В Вологде вскоре открылся чемпионат Петра Крылова[41]. Сам Крылов был любопытный человек, и о нем стоит сказать несколько слов.

Он был раньше штурманом дальнего плавания. Всех людей он делил на «джентльменов» и «паразитов». Ходил всегда надутым и постоянно качал головой для того, чтобы шея у него была толще. Если при встрече кто-нибудь говорил Крылову: «Что-то ты похудел», Крылов становился его заклятым врагом. Он сейчас же надувался и говорил сердито: «Это вы, джентльмен, врете. Я только сегодня взвешивался и прибавился за неделю на два фунта с четвертью. Кроме того, я за последнее время не качаю».

Это «не качаю» означало, что он не тренируется с двухпудовыми гирями.

Он сиял, когда ему говорили, что он пополнел и что мускулы у него, как налитые, и сейчас же приглашал собеседника в кафе пить кофе. Как-то раз жена его Валерия, красивая, полная женщина, ему изменила с клоуном Бонжорно. Крылов узнал об этом, пришел в уборную и стал плакать, говоря: «Джентльмены, что же это такое? Валерия, шкура, мне изменила. Да хоть бы с человеком, а то двух пудов выжать не может!»

Крылов был очень силен, но большой трус.

Чтобы объявить населению о начинающейся борьбе, перед цирком и в городе на щитах расклеены были многокрасочные плакаты, отпечатанные за границей. Борцы изображены были при всех регалиях, жетонах и крестах.

И я сам наблюдал, как деревенские старушки подходили к плакатам, всматривались в них, крестились и говорили со вздохом: «Верно новые святые объявились».

Борьба, несмотря на рекламу, сборов не сделала. Дирекция стала вести переговоры с Владимиром Дуровым, братом Анатолия. В главе VI я уже рассказывал, со слов отца, как началась вражда двух талантливых братьев Дуровых. Говорили, что как человек, Владимир был лучше Анатолия. Разобраться в их вражде было очень трудно, так как оба они всегда жаловались друг на друга, а кто был прав, кто виноват — понять было нельзя.

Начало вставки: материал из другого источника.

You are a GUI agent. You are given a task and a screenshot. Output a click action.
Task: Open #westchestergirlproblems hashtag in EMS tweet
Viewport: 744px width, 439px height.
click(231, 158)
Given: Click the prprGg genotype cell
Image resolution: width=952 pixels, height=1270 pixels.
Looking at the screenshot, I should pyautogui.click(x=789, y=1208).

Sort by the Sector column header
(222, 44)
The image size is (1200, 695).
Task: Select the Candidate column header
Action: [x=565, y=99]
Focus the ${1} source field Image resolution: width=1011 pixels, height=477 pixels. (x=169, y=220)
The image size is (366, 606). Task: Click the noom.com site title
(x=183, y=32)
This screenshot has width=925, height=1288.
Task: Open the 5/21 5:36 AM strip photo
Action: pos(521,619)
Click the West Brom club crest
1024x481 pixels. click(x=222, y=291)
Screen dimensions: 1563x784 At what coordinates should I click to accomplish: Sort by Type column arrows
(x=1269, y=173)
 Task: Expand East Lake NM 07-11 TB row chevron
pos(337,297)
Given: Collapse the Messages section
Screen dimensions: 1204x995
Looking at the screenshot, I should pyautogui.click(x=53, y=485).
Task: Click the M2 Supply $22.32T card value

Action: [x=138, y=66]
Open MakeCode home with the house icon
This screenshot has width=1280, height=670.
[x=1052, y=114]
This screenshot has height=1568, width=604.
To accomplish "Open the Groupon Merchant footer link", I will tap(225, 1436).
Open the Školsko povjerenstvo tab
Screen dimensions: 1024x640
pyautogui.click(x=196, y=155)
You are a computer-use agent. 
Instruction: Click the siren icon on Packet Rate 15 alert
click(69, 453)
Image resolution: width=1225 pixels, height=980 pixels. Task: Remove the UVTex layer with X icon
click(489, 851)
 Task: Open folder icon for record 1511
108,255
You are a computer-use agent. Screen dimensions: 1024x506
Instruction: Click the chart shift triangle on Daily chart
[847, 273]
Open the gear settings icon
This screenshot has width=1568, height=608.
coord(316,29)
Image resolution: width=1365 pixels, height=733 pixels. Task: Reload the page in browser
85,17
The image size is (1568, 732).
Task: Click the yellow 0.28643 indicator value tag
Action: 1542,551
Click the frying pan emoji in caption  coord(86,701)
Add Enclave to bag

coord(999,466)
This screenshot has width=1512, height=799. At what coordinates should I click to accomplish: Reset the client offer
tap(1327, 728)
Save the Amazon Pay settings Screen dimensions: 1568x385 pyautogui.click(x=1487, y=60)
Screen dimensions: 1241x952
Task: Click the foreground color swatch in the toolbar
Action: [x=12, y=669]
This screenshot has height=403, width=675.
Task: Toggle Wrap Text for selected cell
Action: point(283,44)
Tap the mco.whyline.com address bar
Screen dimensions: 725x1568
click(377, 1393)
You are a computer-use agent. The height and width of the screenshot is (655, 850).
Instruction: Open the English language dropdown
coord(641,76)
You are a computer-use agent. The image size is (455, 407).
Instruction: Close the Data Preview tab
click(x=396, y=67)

В работе же они имели каждый свои достоинства. Анатолий как клоун-сатирик не имел конкурентов. Как дрессировщик зверей Владимир был выше Анатолия. У Владимира было очень много животных. Программа его была разнообразнее, и он мог дать большее количество представлений, постоянно меняя номера. У Владимира были редкие экземпляры животных. Был маленький слон, бычок-карлик, морские львы. Возил он с собой вагона четыре зверей, и, когда с вокзала их переправляли в цирк, это было лучшей рекламой, сборы были гарантированы. Но говорить он не умел; и на арене того апломба, какой был у Анатолия, у него не было. Братья постоянно крали друг у друга остроты и потом спорили, кто первый пустил остроту в ход.

Вражда их продолжалась до конца жизни обоих.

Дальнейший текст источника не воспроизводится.